(Provided data Opens)

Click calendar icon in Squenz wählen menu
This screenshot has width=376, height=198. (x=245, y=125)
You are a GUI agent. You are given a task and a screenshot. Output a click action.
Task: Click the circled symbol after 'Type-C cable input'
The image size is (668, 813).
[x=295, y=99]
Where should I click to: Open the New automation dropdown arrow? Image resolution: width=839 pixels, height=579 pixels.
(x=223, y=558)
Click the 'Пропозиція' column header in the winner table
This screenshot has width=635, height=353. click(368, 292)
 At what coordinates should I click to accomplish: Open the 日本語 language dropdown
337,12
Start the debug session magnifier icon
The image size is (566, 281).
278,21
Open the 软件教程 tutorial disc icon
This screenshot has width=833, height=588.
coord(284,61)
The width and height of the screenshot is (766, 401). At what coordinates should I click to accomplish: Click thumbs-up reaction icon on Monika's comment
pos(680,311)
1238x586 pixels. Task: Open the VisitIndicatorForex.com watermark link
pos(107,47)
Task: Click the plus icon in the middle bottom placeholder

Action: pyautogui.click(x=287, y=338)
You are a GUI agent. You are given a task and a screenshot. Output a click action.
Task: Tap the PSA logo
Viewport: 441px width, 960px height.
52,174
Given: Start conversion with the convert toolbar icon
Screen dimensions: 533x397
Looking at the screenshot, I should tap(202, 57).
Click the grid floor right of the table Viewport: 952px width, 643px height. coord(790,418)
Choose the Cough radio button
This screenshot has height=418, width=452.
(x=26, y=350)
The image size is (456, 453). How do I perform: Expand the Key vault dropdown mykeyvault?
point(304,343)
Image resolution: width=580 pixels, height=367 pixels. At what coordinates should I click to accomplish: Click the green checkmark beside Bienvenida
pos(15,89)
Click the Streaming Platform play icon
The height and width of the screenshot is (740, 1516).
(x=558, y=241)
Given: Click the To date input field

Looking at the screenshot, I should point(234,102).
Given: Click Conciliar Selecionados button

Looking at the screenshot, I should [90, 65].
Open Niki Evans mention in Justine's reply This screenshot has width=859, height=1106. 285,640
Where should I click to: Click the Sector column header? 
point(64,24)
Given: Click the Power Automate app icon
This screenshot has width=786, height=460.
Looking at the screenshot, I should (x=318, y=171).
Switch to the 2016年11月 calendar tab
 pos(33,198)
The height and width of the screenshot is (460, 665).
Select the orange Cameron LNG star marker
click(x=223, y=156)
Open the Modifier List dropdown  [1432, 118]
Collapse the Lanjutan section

(Provided data Closes)

| Task description |
Each entry above is to be quoted exactly.

| Answer area |
Click calendar icon in Squenz wählen menu
This screenshot has width=376, height=198. (x=245, y=125)
You are a GUI agent. You are given a task and a screenshot. Output a click action.
Task: Click the circled symbol after 'Type-C cable input'
The image size is (668, 813).
[x=295, y=99]
Where should I click to: Open the New automation dropdown arrow? Image resolution: width=839 pixels, height=579 pixels.
(x=223, y=558)
Click the 'Пропозиція' column header in the winner table
This screenshot has width=635, height=353. click(368, 292)
 At what coordinates should I click to accomplish: Open the 日本語 language dropdown
337,12
Start the debug session magnifier icon
The image size is (566, 281).
278,21
Open the 软件教程 tutorial disc icon
This screenshot has width=833, height=588.
coord(284,61)
The width and height of the screenshot is (766, 401). At what coordinates should I click to accomplish: Click thumbs-up reaction icon on Monika's comment
pos(680,311)
1238x586 pixels. Task: Open the VisitIndicatorForex.com watermark link
pos(107,47)
Task: Click the plus icon in the middle bottom placeholder

Action: pyautogui.click(x=287, y=338)
You are a GUI agent. You are given a task and a screenshot. Output a click action.
Task: Tap the PSA logo
Viewport: 441px width, 960px height.
52,174
Given: Start conversion with the convert toolbar icon
Screen dimensions: 533x397
Looking at the screenshot, I should tap(202, 57).
Click the grid floor right of the table Viewport: 952px width, 643px height. coord(790,418)
Choose the Cough radio button
This screenshot has height=418, width=452.
(x=26, y=350)
The image size is (456, 453). How do I perform: Expand the Key vault dropdown mykeyvault?
point(304,343)
Image resolution: width=580 pixels, height=367 pixels. At what coordinates should I click to accomplish: Click the green checkmark beside Bienvenida
pos(15,89)
Click the Streaming Platform play icon
The height and width of the screenshot is (740, 1516).
(x=558, y=241)
Given: Click the To date input field

Looking at the screenshot, I should point(234,102).
Given: Click Conciliar Selecionados button

Looking at the screenshot, I should [90, 65].
Open Niki Evans mention in Justine's reply This screenshot has width=859, height=1106. 285,640
Where should I click to: Click the Sector column header? 
point(64,24)
Given: Click the Power Automate app icon
This screenshot has width=786, height=460.
Looking at the screenshot, I should (x=318, y=171).
Switch to the 2016年11月 calendar tab
 pos(33,198)
The height and width of the screenshot is (460, 665).
Select the orange Cameron LNG star marker
click(x=223, y=156)
Open the Modifier List dropdown  [1432, 118]
Collapse the Lanjutan section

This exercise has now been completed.